Amazon.com Review
Marie Ponsot is a subtle, delicate, and yet oddly assertive poet. Again and again in
The Bird Catcher, she approaches experience with a kind of reasonable trepidation. Yet she always does what is necessary--as protagonist
and poet--to elicit a spiritual insight. Braving the elements seems to be second nature to her. And in this volume, she's consumed by one element in particular: water.

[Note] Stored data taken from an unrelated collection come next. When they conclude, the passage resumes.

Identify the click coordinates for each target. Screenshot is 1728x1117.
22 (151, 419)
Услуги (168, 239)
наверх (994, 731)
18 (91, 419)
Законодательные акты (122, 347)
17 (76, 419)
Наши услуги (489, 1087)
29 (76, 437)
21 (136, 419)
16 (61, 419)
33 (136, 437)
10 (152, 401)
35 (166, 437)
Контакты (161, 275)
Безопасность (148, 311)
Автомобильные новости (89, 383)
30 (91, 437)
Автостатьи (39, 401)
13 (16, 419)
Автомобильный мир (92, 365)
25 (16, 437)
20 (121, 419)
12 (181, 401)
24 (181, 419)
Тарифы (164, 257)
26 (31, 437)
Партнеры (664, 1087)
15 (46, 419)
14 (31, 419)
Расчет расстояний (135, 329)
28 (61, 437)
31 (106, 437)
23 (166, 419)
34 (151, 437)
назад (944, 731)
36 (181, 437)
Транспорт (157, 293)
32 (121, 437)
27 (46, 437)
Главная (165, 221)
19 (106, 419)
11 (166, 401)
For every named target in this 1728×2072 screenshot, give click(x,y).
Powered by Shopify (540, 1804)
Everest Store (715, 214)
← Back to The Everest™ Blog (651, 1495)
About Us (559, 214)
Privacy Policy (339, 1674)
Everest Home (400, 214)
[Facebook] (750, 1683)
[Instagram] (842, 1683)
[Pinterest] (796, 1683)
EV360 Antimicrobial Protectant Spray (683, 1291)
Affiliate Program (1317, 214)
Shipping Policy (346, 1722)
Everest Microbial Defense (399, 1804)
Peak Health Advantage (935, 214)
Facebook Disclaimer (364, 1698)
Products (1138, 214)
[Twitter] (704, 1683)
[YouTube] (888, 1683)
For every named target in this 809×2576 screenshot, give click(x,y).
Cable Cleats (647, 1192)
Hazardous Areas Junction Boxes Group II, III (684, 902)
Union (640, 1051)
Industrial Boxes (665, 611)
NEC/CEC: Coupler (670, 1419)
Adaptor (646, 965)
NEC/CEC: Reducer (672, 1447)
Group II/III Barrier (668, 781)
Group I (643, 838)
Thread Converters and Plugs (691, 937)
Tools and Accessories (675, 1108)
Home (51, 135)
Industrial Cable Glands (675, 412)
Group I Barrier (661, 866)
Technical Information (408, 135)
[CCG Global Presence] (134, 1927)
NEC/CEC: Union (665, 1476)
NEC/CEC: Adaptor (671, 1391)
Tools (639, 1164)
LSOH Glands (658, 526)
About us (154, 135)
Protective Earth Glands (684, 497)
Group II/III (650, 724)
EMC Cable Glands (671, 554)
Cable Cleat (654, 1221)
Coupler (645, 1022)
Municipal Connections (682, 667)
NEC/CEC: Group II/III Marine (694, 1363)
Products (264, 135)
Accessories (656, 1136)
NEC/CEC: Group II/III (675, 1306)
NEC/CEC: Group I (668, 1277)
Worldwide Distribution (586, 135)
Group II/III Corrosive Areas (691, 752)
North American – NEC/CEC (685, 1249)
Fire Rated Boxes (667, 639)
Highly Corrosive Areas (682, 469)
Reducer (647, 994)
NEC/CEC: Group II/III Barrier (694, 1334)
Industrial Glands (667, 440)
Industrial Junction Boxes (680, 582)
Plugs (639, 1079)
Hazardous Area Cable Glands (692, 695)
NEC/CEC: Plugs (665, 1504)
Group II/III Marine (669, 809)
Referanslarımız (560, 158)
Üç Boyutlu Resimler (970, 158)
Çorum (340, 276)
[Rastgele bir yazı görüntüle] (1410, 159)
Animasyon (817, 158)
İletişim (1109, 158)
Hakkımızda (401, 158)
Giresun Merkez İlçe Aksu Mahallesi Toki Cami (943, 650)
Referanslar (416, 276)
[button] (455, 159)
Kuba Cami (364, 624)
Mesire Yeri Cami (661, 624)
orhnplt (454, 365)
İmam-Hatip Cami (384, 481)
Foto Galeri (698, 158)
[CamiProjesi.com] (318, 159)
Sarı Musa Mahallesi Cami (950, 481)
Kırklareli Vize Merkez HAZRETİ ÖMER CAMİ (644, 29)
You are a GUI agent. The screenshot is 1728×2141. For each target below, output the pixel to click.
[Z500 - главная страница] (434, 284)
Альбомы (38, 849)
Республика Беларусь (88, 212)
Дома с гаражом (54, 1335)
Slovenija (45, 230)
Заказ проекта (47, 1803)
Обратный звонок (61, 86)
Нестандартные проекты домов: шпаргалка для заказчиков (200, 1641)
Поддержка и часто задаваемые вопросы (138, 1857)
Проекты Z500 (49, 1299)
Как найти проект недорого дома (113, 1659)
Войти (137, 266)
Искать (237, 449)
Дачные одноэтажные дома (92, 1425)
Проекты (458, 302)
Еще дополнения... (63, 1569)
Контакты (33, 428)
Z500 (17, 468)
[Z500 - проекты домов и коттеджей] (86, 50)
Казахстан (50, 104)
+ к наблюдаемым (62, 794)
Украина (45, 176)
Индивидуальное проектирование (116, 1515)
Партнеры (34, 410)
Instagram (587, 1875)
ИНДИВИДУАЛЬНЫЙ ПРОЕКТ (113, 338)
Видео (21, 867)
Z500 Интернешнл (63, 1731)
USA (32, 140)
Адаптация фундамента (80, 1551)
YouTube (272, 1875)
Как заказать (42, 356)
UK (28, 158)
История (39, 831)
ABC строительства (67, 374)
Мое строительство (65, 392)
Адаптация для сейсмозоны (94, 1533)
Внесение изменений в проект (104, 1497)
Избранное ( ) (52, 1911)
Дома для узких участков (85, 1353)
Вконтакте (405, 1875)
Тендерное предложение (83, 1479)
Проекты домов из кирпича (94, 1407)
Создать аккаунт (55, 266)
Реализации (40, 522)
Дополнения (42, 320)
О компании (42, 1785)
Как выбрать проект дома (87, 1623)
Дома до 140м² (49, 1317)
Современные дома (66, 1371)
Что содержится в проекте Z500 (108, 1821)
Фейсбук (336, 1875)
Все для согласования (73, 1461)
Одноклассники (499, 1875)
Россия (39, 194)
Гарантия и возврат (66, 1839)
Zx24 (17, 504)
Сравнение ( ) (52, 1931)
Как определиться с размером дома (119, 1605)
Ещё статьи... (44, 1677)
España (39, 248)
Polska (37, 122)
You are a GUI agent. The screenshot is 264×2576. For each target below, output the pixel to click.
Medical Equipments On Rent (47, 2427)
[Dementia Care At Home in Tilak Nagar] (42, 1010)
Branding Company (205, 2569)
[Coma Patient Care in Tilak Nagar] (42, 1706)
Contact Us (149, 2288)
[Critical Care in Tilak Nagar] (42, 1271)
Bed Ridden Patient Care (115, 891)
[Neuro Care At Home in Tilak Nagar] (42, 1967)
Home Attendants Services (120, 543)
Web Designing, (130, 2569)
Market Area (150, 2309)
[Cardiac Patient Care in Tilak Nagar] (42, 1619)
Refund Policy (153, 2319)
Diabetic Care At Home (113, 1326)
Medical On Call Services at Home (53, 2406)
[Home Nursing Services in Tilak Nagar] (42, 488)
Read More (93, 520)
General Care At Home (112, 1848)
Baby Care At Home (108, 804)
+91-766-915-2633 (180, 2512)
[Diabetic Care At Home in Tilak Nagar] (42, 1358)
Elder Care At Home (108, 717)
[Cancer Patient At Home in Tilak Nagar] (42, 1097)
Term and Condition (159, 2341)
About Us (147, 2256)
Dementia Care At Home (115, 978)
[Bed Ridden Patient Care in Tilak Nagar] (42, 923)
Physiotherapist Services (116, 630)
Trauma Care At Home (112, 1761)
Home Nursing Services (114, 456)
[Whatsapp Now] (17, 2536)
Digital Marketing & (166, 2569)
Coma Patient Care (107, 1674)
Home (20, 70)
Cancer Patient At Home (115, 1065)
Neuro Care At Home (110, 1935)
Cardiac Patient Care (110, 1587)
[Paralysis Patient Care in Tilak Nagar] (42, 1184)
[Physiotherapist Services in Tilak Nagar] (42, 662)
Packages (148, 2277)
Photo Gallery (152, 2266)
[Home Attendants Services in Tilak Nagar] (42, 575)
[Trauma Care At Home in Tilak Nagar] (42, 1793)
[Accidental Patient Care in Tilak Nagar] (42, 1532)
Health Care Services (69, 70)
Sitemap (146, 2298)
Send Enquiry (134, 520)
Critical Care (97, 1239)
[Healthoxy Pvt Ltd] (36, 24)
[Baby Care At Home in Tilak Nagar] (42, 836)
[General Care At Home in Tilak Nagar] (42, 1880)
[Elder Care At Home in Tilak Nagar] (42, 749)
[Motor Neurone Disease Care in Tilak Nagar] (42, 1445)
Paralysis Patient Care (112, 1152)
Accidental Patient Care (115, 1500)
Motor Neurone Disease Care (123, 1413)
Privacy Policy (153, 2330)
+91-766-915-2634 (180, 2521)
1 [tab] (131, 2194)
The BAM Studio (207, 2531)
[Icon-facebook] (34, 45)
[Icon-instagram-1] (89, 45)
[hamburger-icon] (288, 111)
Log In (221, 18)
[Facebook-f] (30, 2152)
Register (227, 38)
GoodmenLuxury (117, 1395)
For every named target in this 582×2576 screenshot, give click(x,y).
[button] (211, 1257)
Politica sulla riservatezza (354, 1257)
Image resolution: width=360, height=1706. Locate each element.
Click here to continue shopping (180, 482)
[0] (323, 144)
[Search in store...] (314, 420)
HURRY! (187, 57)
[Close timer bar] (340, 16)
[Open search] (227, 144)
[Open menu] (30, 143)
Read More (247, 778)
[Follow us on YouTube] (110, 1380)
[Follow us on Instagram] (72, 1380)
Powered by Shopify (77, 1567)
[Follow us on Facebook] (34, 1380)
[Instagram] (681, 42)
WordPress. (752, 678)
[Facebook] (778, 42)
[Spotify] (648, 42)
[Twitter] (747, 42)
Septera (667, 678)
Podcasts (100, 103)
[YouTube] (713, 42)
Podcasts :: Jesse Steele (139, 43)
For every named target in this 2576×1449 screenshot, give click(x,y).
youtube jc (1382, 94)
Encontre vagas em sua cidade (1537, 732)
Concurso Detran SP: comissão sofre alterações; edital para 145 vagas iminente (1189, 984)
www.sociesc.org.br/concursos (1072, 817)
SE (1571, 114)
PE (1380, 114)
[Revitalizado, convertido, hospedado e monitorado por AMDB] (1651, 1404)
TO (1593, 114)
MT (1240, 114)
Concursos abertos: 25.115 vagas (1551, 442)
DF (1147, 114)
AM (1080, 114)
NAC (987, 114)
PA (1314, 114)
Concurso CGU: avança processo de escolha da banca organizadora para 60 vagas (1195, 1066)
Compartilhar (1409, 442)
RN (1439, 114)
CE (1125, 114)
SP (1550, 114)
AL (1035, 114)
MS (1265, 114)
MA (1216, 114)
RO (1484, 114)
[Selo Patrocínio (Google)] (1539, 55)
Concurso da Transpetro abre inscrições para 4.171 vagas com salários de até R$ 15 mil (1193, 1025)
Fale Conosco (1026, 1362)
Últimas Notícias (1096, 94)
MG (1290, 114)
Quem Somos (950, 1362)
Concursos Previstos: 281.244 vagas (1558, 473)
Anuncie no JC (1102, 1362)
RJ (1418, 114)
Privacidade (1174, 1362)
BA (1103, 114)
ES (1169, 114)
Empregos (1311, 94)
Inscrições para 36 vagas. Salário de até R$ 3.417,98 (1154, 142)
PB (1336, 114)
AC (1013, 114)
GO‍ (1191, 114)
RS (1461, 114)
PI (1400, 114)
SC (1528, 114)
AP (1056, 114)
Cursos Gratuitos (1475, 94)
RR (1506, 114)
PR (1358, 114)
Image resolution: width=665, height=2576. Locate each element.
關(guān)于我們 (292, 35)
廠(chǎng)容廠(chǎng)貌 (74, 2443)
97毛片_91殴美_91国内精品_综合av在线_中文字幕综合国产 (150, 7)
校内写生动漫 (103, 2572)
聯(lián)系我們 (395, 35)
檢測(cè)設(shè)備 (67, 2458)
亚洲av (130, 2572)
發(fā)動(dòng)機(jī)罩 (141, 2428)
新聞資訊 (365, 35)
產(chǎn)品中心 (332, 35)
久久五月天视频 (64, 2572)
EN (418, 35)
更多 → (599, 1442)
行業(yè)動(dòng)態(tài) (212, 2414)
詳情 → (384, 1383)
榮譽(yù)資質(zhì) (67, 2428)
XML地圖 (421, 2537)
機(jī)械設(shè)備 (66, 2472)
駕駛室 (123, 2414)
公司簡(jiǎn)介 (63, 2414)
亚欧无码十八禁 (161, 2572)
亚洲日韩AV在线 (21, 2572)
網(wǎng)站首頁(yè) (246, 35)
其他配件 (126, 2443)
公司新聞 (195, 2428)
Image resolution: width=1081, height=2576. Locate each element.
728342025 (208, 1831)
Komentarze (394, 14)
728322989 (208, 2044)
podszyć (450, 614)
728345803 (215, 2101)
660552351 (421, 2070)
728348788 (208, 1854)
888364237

In "Separate in the Swim," for example, she can't resist the ocean's allure, despite her terror of "the aim of wave, the idea / that picks up the water / and throws it at the shore." Yet this terror is also a prelude to a vision of oneness:
Each stroke starts a far drumming
clumping the kelp, helping
shells and rubbish decay into sand.
In this stretch of the Atlantic
the whole Atlantic operates.
As I ride, its broad cast evokes
my tiny unity, a pod, a person.
Thanks to the closure of skin
I'm forking the tune I'm part of
though my part is played moving
on a different instrument.
In every poem in the collection, Marie Ponsot functions as an explorer, relentlessly mapping one piece of
terra incognita after another. A linguistic delight,
The Bird Catcher is also an invitation to voyage into the inner and outer wilderness.
--Mark Rudman
From Library Journal
It's been ten years since Ponsot's last work, The Green Dark, which is too long a wait. Her beautifully condensed poems should be sampled every day. Their gorgeous simplicity is, in a way, deceptive; beneath the surface these poems are tough, intellecutally rigorous, controlled without being reductive. Ponsot can break your heart or change your mind with a single phrase and make it all look so easy. No wonder she won the National Book Critics Circle Award for this book.